━━ THE DATA ━━

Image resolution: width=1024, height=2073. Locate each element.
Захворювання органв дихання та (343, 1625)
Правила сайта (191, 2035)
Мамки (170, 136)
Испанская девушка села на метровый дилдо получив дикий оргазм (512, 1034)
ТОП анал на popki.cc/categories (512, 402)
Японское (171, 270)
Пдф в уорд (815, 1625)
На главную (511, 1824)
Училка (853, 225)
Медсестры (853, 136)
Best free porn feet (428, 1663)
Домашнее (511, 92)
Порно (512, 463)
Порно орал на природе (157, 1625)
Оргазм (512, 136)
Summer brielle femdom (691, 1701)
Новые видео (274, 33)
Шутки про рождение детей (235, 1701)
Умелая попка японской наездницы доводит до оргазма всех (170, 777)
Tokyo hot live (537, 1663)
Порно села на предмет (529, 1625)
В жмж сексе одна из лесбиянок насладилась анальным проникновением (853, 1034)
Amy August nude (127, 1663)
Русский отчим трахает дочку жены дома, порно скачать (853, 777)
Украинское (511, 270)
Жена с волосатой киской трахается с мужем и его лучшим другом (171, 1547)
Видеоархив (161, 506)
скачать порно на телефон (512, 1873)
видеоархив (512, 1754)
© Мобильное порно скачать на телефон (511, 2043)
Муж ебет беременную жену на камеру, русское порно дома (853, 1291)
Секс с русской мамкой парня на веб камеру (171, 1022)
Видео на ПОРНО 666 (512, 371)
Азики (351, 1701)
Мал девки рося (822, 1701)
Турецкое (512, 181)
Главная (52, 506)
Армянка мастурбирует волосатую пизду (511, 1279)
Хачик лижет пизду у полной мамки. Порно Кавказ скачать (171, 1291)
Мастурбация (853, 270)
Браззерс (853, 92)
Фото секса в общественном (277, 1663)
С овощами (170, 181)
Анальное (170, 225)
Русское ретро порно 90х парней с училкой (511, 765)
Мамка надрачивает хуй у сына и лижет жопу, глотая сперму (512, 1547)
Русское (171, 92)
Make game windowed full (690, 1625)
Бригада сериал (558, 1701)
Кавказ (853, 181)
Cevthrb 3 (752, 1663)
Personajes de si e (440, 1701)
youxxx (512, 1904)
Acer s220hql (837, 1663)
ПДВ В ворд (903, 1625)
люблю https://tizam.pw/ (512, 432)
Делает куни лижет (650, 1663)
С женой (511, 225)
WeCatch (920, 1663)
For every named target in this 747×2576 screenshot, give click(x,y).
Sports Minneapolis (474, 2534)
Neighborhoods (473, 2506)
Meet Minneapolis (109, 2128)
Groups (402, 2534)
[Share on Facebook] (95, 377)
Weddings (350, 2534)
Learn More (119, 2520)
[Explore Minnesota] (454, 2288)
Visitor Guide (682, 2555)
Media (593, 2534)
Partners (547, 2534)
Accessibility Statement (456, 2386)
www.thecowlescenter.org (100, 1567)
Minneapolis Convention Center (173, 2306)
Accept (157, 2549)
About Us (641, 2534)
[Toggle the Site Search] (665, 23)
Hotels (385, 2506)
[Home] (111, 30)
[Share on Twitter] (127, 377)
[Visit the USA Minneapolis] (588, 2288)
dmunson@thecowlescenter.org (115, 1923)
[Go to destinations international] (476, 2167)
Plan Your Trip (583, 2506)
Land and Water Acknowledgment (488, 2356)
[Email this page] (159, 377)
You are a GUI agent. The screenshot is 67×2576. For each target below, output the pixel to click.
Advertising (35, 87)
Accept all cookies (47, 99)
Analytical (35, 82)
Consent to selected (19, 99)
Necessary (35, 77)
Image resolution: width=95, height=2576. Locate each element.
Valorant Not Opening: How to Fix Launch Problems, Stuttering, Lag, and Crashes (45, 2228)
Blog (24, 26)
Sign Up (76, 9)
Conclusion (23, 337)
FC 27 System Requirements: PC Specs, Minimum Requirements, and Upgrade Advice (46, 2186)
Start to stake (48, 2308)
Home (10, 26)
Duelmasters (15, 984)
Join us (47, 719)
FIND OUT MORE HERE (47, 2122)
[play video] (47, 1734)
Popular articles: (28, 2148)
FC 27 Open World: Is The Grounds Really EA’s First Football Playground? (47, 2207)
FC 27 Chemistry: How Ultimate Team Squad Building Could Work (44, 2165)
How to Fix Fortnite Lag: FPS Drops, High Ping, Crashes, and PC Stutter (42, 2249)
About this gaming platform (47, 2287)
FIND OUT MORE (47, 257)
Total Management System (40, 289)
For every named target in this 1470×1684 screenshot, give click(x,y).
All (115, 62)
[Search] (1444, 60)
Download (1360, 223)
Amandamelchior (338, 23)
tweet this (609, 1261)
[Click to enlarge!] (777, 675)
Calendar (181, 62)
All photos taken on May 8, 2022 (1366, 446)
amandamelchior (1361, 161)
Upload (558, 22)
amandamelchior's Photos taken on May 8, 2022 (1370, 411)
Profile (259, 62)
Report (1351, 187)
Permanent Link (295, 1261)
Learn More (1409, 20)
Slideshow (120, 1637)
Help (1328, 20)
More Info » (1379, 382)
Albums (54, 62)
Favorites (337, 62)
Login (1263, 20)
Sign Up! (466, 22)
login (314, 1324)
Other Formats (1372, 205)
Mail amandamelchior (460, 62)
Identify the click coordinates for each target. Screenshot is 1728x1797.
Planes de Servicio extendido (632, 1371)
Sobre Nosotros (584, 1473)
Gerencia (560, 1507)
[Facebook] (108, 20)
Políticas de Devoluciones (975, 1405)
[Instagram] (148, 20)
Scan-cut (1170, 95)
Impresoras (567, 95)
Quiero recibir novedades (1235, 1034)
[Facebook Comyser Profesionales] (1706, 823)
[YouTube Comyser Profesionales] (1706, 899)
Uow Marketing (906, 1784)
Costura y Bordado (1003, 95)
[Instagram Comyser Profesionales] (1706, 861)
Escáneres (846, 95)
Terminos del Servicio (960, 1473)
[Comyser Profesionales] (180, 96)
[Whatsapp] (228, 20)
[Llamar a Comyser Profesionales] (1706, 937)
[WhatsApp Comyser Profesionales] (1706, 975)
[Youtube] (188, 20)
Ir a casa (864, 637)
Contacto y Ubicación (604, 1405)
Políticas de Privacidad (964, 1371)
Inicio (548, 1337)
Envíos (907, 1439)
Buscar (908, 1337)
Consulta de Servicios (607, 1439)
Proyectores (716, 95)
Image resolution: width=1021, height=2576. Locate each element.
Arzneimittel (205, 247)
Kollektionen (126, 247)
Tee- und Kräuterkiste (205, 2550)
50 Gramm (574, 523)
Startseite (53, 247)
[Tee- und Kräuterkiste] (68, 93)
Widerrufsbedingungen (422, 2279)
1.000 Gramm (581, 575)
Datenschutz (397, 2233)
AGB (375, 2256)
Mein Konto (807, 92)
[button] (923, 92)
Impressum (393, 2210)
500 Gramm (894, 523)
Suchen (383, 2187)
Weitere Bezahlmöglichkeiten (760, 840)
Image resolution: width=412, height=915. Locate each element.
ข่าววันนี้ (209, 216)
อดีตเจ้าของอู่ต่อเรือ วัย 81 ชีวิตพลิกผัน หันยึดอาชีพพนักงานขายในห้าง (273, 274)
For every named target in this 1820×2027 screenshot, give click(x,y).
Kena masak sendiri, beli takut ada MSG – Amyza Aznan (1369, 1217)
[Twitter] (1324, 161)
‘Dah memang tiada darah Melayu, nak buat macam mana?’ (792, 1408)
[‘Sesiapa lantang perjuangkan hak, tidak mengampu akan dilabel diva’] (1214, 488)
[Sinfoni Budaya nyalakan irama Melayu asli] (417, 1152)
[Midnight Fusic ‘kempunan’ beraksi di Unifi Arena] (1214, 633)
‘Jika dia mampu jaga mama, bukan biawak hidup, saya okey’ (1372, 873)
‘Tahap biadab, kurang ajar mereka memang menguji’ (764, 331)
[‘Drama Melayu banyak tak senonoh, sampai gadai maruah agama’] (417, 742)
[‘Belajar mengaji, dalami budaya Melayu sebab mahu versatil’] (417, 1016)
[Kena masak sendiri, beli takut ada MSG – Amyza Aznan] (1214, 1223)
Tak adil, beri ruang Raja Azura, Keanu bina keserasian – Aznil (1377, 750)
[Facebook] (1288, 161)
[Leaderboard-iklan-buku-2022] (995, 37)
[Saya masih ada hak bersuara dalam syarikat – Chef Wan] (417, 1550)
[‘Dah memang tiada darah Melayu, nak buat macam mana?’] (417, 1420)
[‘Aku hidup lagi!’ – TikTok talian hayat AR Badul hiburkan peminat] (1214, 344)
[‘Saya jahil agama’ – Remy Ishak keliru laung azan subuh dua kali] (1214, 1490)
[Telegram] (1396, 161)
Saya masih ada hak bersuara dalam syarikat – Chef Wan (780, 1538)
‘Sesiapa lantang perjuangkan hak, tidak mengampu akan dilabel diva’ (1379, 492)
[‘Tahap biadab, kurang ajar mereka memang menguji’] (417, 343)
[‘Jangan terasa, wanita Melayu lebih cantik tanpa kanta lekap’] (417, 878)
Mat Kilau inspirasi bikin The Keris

━━━

**PROBLEM TO WORK ON:** From the records above, copy out the line with "[‘Drama Melayu banyak", the line with "Tak adil, beri", and every line between them, word for word.

**THE ANSWER:**
[‘Drama Melayu banyak tak senonoh, sampai gadai maruah agama’] (417, 742)
[‘Belajar mengaji, dalami budaya Melayu sebab mahu versatil’] (417, 1016)
[Kena masak sendiri, beli takut ada MSG – Amyza Aznan] (1214, 1223)
Tak adil, beri ruang Raja Azura, Keanu bina keserasian – Aznil (1377, 750)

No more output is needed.